Current Position: Founder of North Hills Landscape Committee in 1979. In 1991, after the Oakland Hills Firestorm, this changed to the Oakland Landscape Committee our greening projects expanded to places all over Oakland that were impacted by the Firestorm. Currently I am the Chair of the Oakland Landscape Committee.

What is/was your relationship to ReLeaf?

The Oakland Landscape Committee first joined California ReLeaf as the North Hills Landscape Committee in 1991. We have been a long-term affiliate of California ReLeaf working on tree planting and care, public and park gardens, school gardens and reforestation efforts in our community.

What did/does California ReLeaf mean to you?

California ReLeaf has been a great partner of our small grassroots greening organization and community-based landscape committee. It was this significant partnership that helped secure grant funding after the Oakland Hills Firestorm to help with reforestation projects.
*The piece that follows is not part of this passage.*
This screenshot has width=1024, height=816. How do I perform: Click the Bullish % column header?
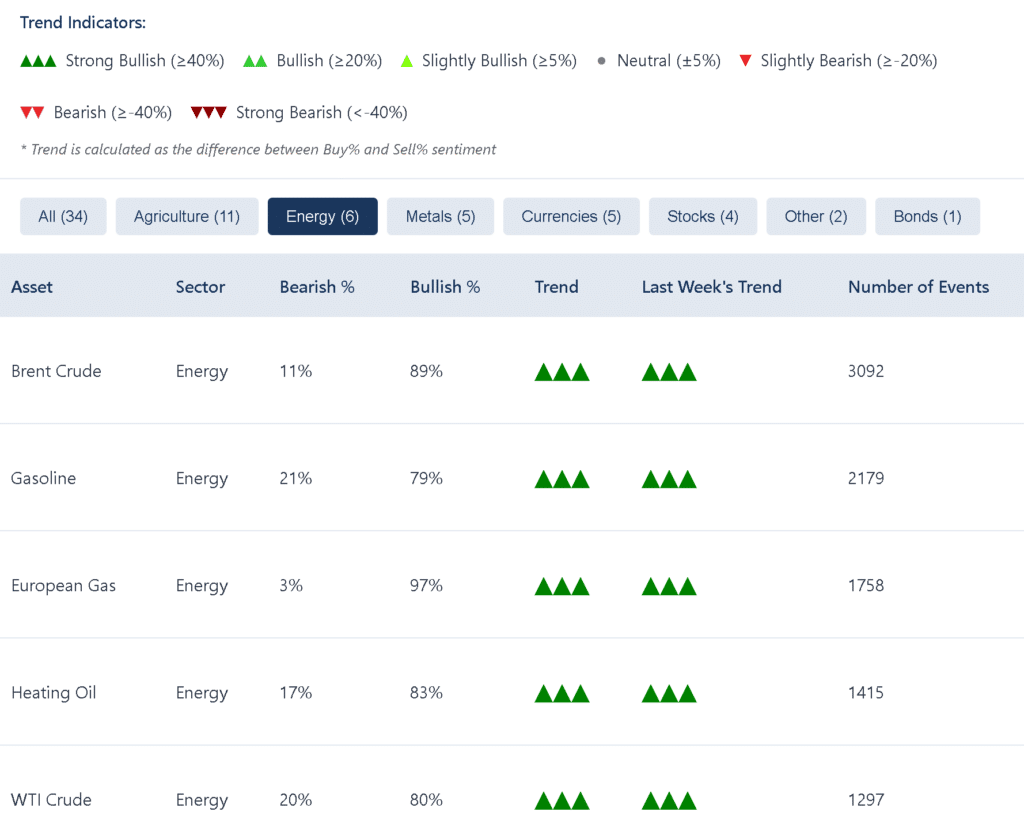click(x=445, y=287)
This partnership also provided information that helped us, in collaboration with the City of Oakland, to secure a major ISTEA grant of approximately $187,000 that helped in building the Gateway Garden and Gateway Emergency Preparedness Exhibit Center. ReLeaf also was valuable in helping to connect us with many similar greening organizations and to learn about their programs here in California.

Best memory or event of California ReLeaf?
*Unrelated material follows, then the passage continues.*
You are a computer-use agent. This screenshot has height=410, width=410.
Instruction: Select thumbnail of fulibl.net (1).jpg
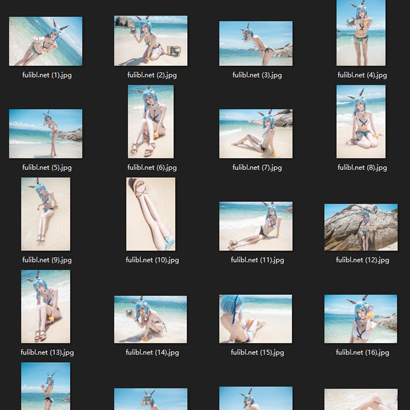pos(46,41)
I enjoyed the ReLeaf annual conferences and had one of my best times at an network conference in the early 1990s playing drums or musical instruments with other leaders of greening groups and singing songs at an evening social event, allowing us to let our hair down and connect with each other.

Why is it important that California ReLeaf continue its Mission?

I felt the annual conferences of ReLeaf were like a battery recharging station where you could get inspired to continue with your community service work in urban forestry and greening. ReLeaf has also done great work in securing funding for greening work in California, and this is critical to enhancing our environment and urban forests. When the going gets tough like last year with little State support, ReLeaf goes to work and shows that there is still hope and support for the important work that ReLeaf groups do in California. Go California ReLeaf!